**EXERCISE:**
Check each line below for the word "column". Then give only how many lines have it.

Stored records:
▬▬▬

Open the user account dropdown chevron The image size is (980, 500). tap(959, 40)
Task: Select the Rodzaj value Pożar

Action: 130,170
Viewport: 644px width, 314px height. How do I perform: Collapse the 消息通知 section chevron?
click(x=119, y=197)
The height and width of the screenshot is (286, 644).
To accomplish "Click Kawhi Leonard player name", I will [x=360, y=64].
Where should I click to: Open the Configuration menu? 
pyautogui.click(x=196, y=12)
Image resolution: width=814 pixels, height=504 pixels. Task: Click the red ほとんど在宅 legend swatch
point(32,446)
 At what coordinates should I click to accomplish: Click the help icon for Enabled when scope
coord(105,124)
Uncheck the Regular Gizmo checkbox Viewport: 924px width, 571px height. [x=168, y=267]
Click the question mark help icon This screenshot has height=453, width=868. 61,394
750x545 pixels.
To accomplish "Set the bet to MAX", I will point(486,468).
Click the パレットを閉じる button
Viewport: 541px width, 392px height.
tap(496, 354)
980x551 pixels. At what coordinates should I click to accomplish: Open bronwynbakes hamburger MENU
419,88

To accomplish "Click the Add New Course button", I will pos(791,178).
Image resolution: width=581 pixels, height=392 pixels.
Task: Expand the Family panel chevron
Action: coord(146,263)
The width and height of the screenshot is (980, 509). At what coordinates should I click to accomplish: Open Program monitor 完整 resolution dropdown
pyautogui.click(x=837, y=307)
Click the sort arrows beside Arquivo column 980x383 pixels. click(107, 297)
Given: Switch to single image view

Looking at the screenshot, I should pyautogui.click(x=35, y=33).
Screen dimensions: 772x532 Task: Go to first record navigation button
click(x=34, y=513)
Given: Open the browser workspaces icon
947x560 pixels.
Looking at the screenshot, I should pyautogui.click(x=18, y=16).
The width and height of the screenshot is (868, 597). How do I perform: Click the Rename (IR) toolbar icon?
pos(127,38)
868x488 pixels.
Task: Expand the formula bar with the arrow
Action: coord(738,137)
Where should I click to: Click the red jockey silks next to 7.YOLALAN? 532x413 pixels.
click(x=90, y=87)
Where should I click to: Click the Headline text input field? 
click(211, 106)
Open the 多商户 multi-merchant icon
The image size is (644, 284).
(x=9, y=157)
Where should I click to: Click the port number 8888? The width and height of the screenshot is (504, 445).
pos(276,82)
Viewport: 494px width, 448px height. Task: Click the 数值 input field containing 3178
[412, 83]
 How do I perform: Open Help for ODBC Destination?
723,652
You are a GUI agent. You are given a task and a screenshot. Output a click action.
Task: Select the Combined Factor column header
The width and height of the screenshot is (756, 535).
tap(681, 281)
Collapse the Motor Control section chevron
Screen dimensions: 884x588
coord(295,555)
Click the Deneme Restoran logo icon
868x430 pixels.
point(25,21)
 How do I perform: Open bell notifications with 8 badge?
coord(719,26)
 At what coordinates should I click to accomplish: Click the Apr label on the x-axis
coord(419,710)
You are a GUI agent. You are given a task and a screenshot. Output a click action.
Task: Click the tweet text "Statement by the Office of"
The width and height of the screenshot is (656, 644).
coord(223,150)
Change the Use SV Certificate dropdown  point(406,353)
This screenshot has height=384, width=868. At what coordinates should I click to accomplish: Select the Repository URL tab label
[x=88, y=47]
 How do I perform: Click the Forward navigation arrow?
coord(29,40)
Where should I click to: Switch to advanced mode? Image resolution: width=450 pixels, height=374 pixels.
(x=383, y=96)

▬▬▬

**ANSWER BELOW:**
2